Repeat the entries below verbatim, from the line containing "Delete the title" to the line containing "Action: (x=229, y=34)", with both of those lines included.

--- start of INFORMATION SHOWN ---

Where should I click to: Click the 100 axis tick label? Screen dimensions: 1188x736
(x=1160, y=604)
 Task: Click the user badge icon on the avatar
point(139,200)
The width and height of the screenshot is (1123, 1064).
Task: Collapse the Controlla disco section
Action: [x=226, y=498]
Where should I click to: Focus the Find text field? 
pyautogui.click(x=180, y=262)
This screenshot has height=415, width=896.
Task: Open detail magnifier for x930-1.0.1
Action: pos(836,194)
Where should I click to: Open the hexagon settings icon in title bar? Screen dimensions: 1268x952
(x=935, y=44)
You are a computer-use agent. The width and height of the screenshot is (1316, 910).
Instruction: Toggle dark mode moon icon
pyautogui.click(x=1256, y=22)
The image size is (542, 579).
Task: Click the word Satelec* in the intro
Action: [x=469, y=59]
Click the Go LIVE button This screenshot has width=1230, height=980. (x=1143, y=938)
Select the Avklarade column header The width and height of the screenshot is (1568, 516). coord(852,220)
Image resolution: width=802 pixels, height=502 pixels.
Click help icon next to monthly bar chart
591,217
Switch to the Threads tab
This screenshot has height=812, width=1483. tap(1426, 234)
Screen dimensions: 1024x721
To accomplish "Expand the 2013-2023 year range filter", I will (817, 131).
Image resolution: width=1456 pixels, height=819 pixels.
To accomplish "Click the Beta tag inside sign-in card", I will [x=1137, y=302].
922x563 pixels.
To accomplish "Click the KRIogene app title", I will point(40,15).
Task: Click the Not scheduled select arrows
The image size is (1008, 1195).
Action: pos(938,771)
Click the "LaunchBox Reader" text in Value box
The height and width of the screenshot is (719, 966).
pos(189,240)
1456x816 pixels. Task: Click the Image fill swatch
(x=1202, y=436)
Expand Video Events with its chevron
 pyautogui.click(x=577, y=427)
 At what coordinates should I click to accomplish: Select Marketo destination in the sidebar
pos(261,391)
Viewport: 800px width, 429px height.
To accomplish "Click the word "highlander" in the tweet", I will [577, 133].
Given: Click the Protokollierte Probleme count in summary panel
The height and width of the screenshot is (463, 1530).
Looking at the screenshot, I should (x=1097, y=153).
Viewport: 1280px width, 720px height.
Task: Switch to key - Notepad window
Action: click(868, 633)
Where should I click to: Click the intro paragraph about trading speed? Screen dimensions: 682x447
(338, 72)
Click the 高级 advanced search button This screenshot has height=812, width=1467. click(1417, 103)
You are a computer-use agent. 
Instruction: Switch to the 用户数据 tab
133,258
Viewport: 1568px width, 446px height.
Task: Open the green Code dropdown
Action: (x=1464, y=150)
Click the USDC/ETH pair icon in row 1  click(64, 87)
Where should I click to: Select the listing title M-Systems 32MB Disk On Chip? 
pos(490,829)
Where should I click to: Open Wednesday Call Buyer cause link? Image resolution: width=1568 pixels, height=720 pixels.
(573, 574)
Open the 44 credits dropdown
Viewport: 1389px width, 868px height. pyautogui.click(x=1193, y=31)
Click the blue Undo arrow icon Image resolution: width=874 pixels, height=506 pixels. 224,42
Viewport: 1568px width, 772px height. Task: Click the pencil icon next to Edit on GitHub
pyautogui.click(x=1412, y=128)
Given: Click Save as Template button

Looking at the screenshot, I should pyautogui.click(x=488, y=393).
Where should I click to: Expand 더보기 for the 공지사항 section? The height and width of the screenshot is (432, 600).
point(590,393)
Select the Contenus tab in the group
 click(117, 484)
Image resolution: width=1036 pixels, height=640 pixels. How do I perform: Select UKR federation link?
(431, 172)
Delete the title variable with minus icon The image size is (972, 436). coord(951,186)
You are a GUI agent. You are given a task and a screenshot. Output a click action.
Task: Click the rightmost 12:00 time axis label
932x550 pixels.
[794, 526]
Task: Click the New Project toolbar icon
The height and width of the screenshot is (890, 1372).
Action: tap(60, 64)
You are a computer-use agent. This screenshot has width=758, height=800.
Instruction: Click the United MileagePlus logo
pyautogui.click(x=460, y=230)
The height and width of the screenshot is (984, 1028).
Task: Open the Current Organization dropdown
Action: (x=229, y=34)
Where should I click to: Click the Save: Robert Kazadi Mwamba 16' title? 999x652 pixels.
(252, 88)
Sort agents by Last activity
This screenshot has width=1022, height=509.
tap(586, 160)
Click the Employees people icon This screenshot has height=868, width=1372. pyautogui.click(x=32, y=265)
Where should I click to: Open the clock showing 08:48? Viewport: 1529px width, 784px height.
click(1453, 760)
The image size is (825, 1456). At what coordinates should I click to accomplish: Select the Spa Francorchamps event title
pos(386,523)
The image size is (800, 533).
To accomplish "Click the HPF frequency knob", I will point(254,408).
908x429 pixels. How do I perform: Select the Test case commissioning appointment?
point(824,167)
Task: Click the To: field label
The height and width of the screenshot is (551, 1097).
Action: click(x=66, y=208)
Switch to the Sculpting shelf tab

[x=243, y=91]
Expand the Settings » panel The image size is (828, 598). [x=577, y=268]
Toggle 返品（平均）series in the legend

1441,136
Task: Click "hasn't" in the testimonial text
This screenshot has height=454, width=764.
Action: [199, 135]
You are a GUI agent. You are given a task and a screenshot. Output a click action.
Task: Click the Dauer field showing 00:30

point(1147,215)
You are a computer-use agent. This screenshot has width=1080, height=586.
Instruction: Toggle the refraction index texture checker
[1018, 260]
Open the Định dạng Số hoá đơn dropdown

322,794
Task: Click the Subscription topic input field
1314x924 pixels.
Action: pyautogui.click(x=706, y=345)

--- end of INFORMATION SHOWN ---

**TASK OUTPUT:**
Delete the title variable with minus icon The image size is (972, 436). coord(951,186)
You are a GUI agent. You are given a task and a screenshot. Output a click action.
Task: Click the rightmost 12:00 time axis label
932x550 pixels.
[794, 526]
Task: Click the New Project toolbar icon
The height and width of the screenshot is (890, 1372).
Action: tap(60, 64)
You are a computer-use agent. This screenshot has width=758, height=800.
Instruction: Click the United MileagePlus logo
pyautogui.click(x=460, y=230)
The height and width of the screenshot is (984, 1028).
Task: Open the Current Organization dropdown
Action: (x=229, y=34)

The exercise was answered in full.